START TEXT SEGMENT

- Conference: Virginia Conference
- Record: 4–5 (3–2 Virginia)
- Head coach: Frank Dobson (18th season);
- Captain: Watt Fugate
- Home stadium: City Stadium

= 1931 Richmond Spiders football team =

American college football season

The 1931 Richmond Spiders football team was an American football team that represented the University of Richmond as a member of the Virginia Conference during the 1931 college football season. In their 18th season under head coach Frank Dobson, Richmond compiled a 4–5 record.

END TEXT SEGMENT
START RECORDS SUPPLIED

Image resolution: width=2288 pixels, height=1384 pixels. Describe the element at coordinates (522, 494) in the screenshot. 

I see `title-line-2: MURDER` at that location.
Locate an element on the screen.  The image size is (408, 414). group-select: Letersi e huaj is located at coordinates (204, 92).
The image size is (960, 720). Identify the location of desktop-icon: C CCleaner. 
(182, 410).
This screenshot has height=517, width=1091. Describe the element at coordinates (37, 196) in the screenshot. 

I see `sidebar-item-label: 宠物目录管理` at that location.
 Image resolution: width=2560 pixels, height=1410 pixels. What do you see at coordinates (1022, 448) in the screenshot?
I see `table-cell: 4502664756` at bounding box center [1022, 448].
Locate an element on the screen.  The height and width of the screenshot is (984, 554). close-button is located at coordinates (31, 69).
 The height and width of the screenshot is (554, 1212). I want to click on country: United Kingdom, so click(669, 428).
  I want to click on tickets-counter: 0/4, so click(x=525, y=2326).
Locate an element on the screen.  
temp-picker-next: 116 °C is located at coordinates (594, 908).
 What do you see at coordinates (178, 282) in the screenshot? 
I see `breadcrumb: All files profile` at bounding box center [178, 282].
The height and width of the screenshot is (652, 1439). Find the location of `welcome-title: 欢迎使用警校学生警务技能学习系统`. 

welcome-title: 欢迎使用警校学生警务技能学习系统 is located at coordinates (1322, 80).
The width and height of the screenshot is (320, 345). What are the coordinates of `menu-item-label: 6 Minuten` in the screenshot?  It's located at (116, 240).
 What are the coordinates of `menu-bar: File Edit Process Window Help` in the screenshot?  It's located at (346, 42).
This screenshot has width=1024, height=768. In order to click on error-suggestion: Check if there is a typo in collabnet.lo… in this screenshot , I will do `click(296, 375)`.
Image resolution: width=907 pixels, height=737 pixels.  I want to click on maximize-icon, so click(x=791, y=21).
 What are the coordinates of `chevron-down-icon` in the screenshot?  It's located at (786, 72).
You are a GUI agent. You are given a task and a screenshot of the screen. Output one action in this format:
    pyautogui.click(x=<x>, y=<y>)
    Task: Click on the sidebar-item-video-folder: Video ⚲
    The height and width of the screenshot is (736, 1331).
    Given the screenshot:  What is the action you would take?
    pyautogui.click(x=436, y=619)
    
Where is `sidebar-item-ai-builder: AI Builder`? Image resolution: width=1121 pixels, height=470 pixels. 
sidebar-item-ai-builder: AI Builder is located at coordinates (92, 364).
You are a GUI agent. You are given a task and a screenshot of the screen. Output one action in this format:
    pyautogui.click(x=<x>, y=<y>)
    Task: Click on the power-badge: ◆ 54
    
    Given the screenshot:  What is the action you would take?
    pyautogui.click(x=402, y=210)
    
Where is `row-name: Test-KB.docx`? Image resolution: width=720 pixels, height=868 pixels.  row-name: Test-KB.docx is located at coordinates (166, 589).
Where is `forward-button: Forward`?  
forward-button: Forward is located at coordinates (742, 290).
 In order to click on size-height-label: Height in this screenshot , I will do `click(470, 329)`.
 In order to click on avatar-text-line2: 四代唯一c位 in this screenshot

END RECORDS SUPPLIED

*WHAT TO DO*.
a. According to the text on the 1931 Richmond Spiders, who was the team captain?
b. Translate this sentence from the text on the 1931 Richmond Spiders into Spanish: "In their 18th season under head coach Frank Dobson, Richmond compiled a 4–5 record."
c. Return the part of the text on the 1931 Richmond Spiders that opens with the words containing "- Head coach: Frank" and closes with "a 4–5 record.", copied character for character.

*OUTPUTS FOR THE TASKS*.
a. Watt Fugate

b. En su 18.ª temporada bajo el entrenador principal Frank Dobson, Richmond registró un récord de 4–5.

c.
- Head coach: Frank Dobson (18th season);
- Captain: Watt Fugate
- Home stadium: City Stadium

= 1931 Richmond Spiders football team =

American college football season

The 1931 Richmond Spiders football team was an American football team that represented the University of Richmond as a member of the Virginia Conference during the 1931 college football season. In their 18th season under head coach Frank Dobson, Richmond compiled a 4–5 record.